**Activity**
Look through the listing below and report every line that contains "height".

**Data excerpts**
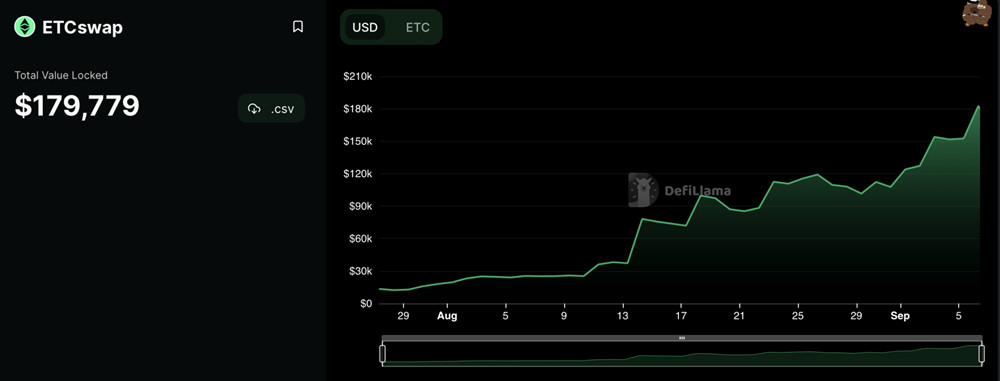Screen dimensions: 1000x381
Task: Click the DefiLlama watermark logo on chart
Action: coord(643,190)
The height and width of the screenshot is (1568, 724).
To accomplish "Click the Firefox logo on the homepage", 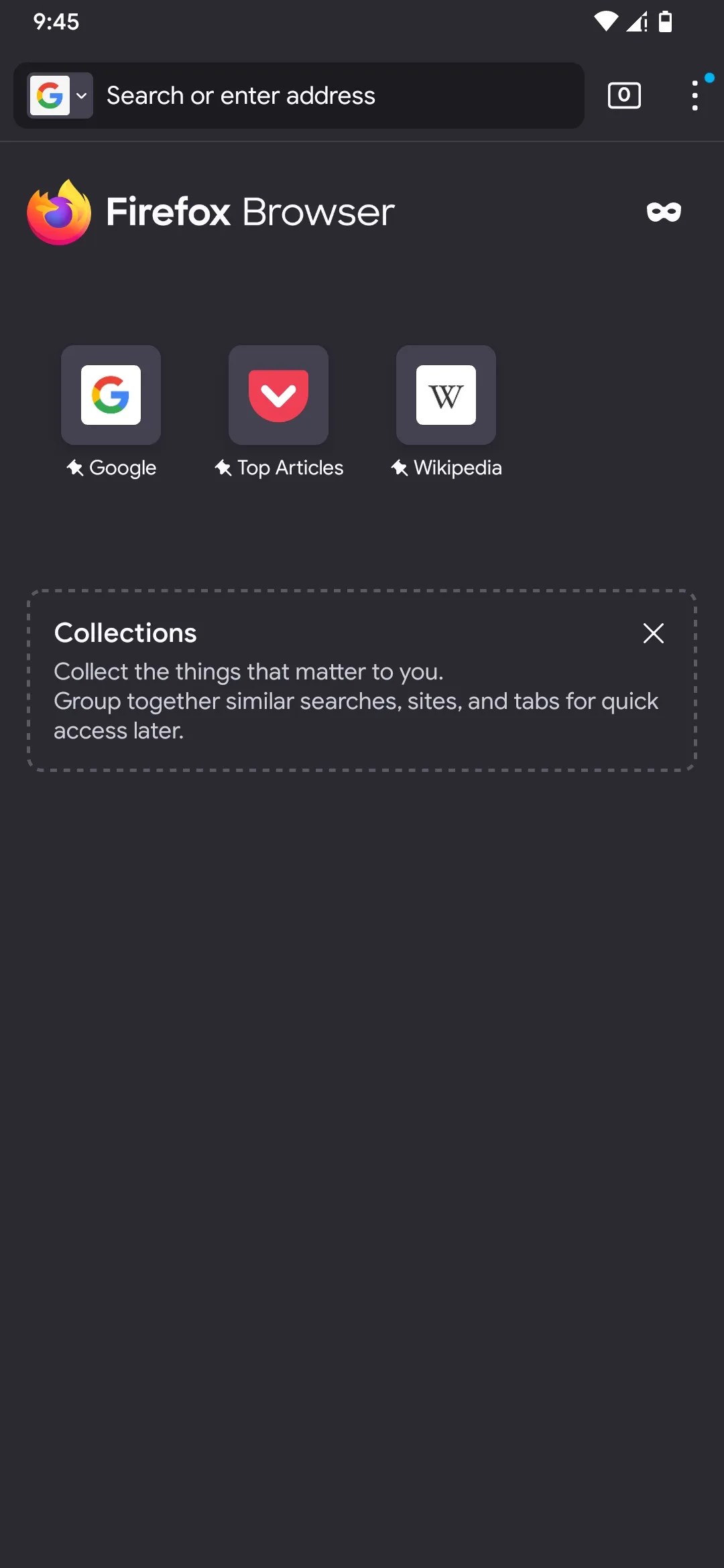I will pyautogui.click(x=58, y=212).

==

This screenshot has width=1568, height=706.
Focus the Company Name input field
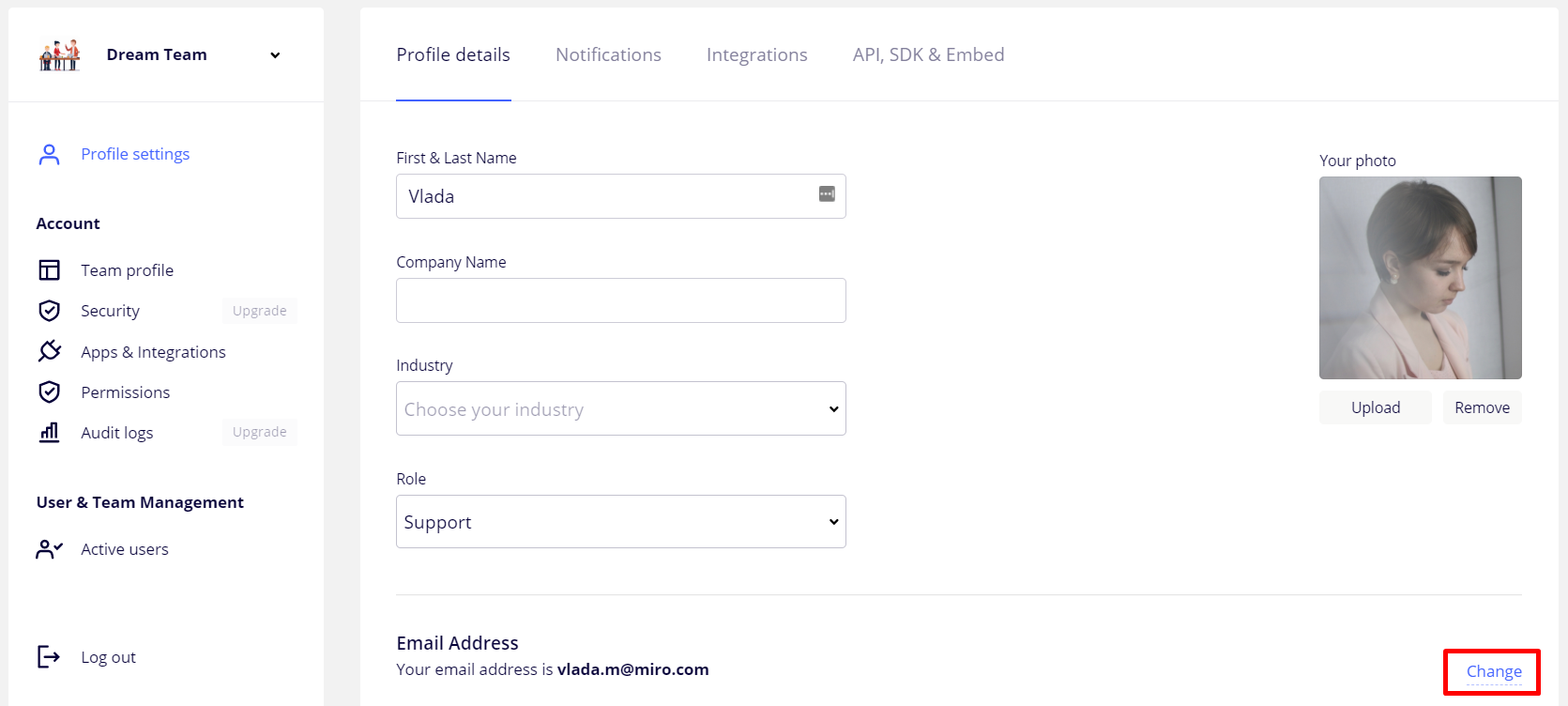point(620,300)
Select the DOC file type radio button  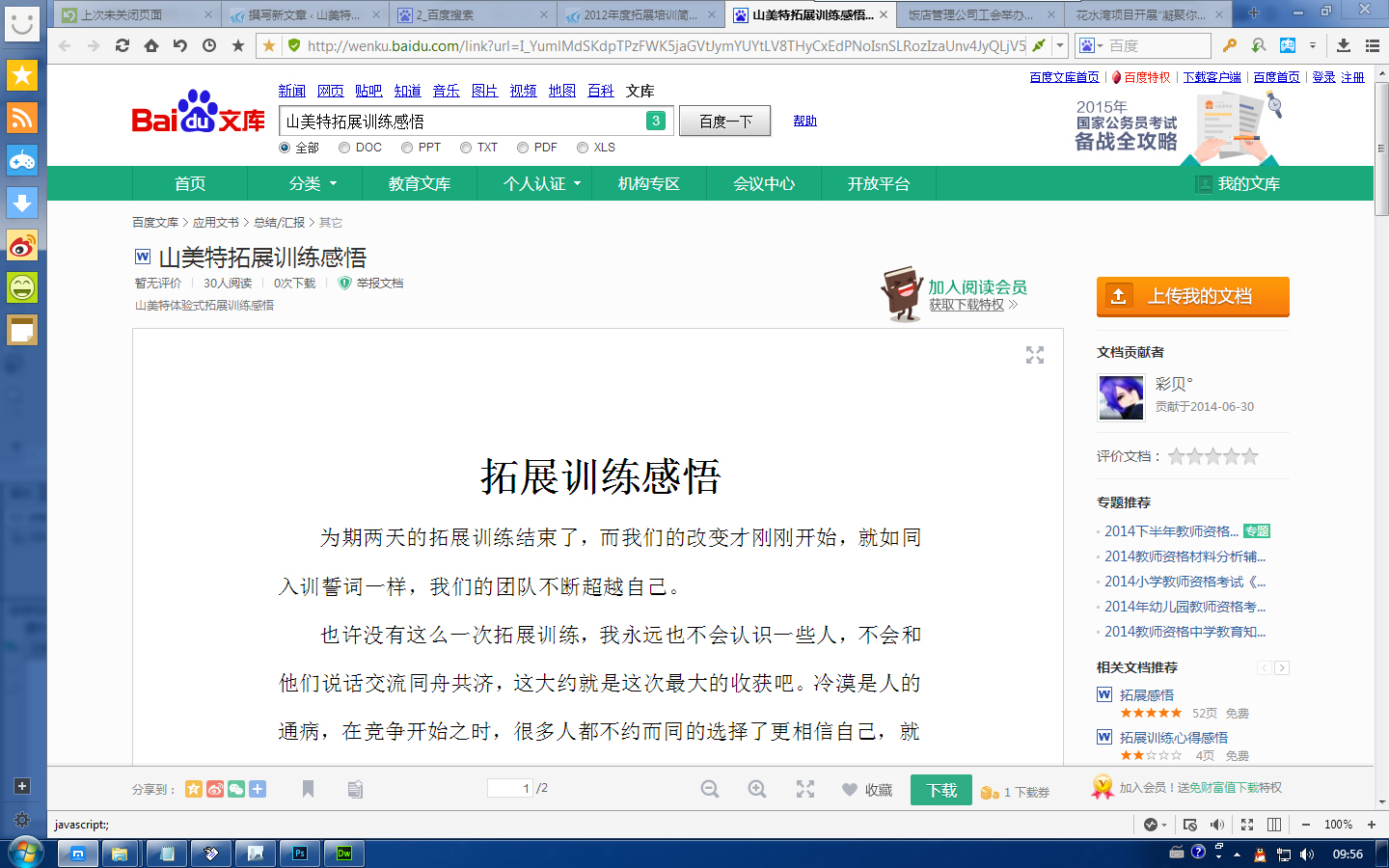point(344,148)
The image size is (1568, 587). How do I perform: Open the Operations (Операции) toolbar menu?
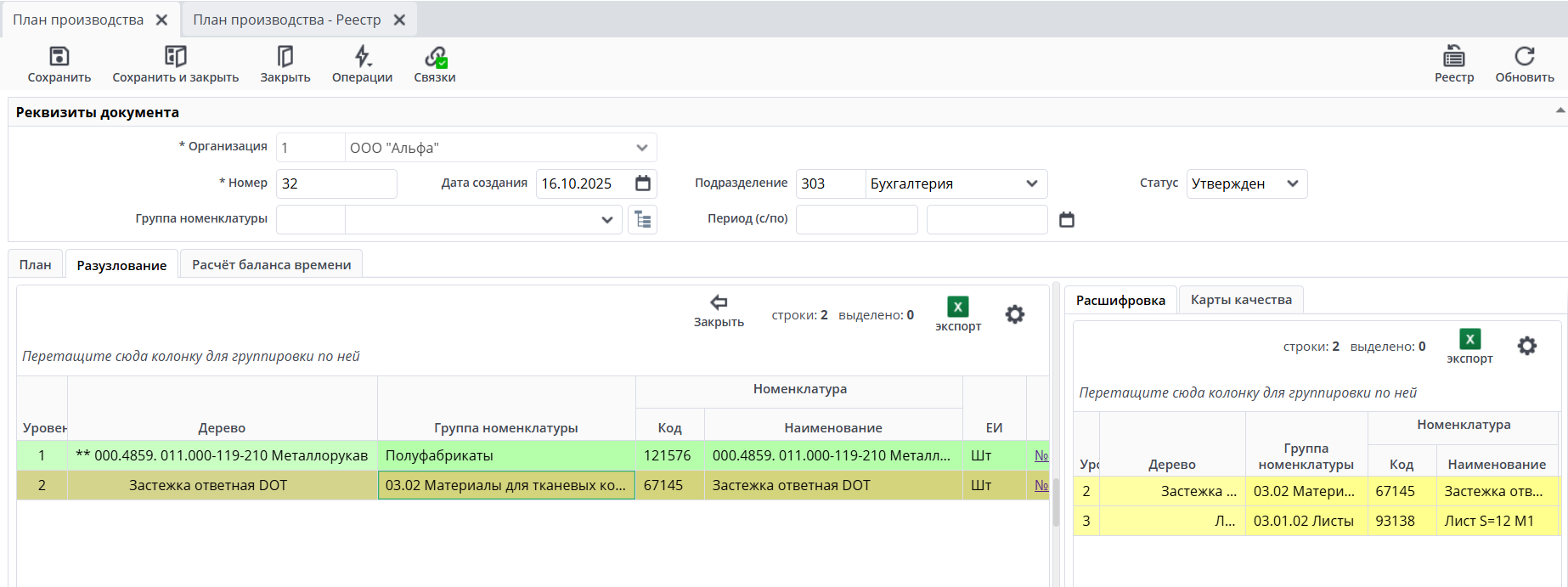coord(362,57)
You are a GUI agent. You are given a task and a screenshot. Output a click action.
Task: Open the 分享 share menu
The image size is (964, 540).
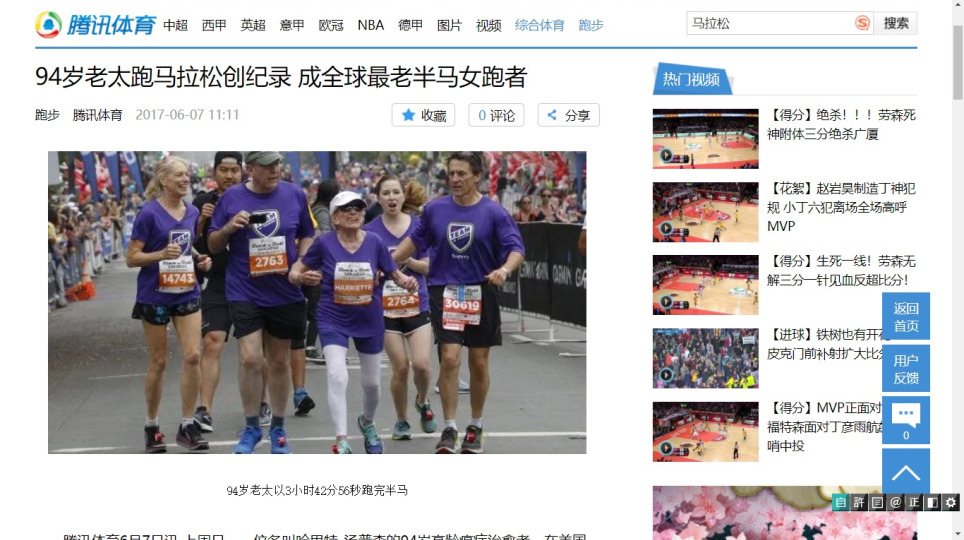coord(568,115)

* * *

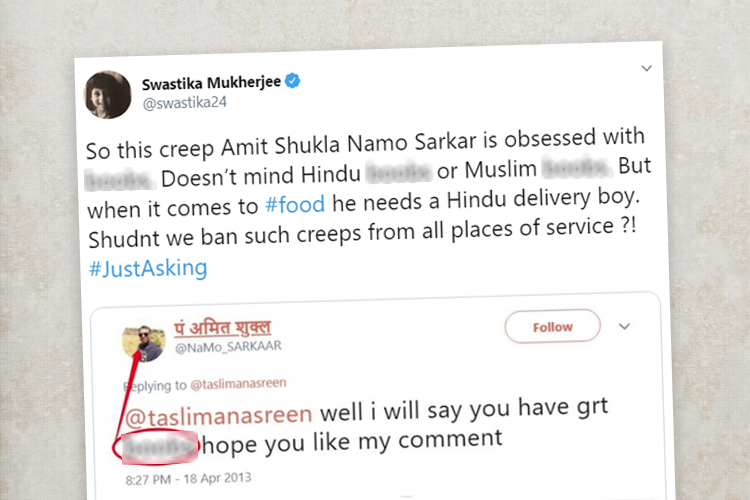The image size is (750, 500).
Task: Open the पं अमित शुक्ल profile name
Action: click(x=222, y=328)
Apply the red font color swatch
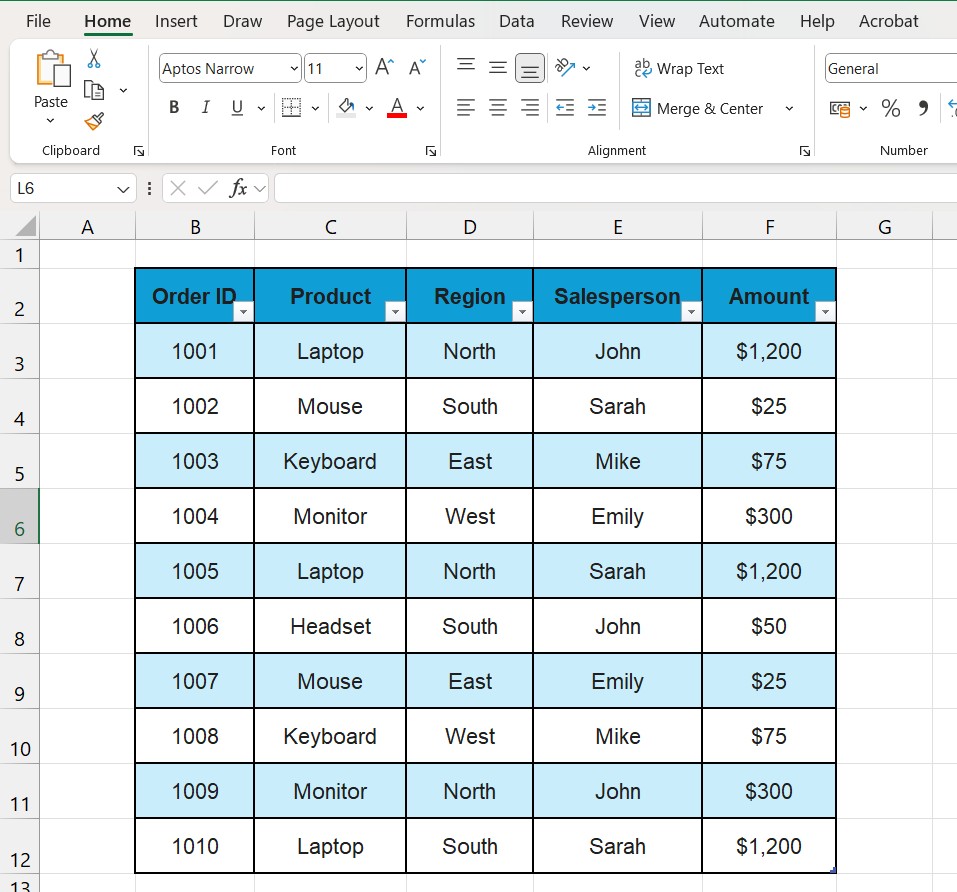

**Answer for the task**
The height and width of the screenshot is (1568, 724).
This screenshot has width=1568, height=706.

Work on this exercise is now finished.